Furthermore, Putin recently signed a law relaxing the requirements for obtaining Russian citizenship. Those who are fluent in Russian or have lived in the Soviet Union are all eligible, which points to an increasing political exploitation of Russian minorities by the Kremlin.

CONCLUSION: IS RUSSIA A SMART POWER IN ITS NEIGHBOURHOOD?

Russia’s attempts to project soft power in its neighbourhood have in no way softened the Kremlin’s willingness to use hard power to assert its influence, including military force. To counter the prospect of its neighbours integrating more closely with the EU and defend its ‘legitimate interests’ in the post-Soviet space, the Kremlin has used every instrument in its hard power toolbox. These include trade restrictions and bans, threats to expel from Russia immigrant workers from neighbouring countries, and massive financial and political support to breakaway regions in the neighbours.

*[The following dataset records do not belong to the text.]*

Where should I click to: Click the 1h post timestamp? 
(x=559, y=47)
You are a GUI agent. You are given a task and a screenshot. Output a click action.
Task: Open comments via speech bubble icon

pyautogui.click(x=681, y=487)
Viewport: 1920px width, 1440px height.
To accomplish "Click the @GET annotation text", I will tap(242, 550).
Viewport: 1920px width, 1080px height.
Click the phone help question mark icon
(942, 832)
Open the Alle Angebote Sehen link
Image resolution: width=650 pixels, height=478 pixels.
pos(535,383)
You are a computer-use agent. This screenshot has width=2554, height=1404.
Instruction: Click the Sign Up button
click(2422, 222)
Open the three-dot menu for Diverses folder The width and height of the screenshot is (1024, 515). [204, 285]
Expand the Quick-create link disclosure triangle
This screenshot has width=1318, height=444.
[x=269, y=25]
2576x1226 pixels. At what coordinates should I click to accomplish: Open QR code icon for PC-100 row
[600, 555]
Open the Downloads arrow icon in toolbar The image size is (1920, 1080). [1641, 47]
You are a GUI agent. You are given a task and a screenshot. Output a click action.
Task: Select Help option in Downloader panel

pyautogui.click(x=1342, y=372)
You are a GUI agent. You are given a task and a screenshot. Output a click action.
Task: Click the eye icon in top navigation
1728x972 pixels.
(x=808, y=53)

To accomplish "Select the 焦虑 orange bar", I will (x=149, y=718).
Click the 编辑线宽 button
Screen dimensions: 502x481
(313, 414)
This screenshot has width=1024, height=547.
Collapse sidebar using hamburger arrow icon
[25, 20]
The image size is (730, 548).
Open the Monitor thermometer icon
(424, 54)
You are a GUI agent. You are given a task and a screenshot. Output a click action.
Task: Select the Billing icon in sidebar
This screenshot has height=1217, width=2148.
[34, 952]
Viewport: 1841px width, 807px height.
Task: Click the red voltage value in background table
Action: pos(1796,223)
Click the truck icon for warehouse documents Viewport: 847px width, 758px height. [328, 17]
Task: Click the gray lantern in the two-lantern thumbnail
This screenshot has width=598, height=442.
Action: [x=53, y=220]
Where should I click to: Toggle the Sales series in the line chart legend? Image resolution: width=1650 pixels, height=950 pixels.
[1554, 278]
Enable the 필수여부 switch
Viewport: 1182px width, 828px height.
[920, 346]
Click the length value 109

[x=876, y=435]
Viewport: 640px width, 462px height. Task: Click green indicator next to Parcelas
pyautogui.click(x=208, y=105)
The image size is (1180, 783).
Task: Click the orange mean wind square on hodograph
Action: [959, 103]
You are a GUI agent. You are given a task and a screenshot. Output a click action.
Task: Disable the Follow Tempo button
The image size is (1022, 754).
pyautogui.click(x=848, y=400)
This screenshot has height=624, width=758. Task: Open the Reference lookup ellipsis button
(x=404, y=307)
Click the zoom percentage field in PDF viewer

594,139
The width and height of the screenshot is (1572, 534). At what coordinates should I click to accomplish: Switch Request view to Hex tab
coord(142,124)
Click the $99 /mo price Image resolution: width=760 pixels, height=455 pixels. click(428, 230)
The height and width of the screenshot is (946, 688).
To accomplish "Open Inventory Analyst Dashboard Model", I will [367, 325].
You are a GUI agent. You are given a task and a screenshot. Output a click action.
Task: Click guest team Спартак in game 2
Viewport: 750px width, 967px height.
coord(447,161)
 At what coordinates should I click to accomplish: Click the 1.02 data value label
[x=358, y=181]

Moscow’s deployment of both hard and soft power measures seems to suggest that Russia is trying to balance its power strategy in a ‘smart’ way, to paraphrase Joseph Nye. However, there are several obstacles to this approach in Russia’s case. Recent events in Crimea are a case in point. Russia had considerable soft power in Crimea, based on historical ties and the large Russian minority there.

However, by using military power in Crimea, the Kremlin sent a strong message to its neighbours that it is prepared to coercively assert its authority – which in turn undermines its efforts to become a pole of attraction.

Second, Russia’s concept of soft power is different from those in the West. Soft power in the US and the EU is mainly produced by a pluralistic civil society, culture and the ‘way of life’ in general. This is not to say that Western governments do not seek to channel soft power through various means, but that is (a small) part of a much wider set of factors that determine the attractiveness of respective countries, from successful brands to media icons or high living standards. Conversely, in Russia the Kremlin is the main soft power actor, reinforcing the impression that Russia’s soft power is largely Soviet-style propaganda in support of Moscow’s foreign policy goals.

Lastly, due to its neo-imperialistic and polarising rhetoric and by targeting ‘compatriots’, Russia’s soft power policies do not seem to have been very effective in promoting Russia’s image amongst non-Russians. In fact, Russia’s soft power policies are likely to deepen political cleavages within neighbouring societies, mobilising people who are already pro-Russian but generating the opposite effect on those who are not. For example, despite anti-EU state propaganda on official television, positive public perceptions of the EU in Belarus – perhaps the closest political neighbour to Moscow – have increased from 40 per cent in 2008 to 55 per cent in 2013, according to a University of Kent survey commissioned by the Office for Democratic Belarus. In other neighbours, such as Ukraine or Moldova, public opinion remains deeply divided between supporters of integration with Russia or with the EU – but this is not only because of Russian soft power efforts.

It is not easy to assess the impact of Russia’s soft power in its neighbourhood, partly due to the profound differences that characterise the post-Soviet countries. But the vision of an alternative geopolitical pole plays on anti-Western sentiments and nostalgia for the Soviet past found in many neighbouring societies. Plus, Russia’s deep economic and social ties with neighbours (including significant minorities) and powerful media outlets, are other elements that might help the Kremlin achieve its short- term foreign policy objectives. However, Russia’s willingness to use hard power to impose its objectives, and lack of positive vision to attract non-Russian populations in neighbouring countries, mean that its soft power is unlikely to endure in the long-term.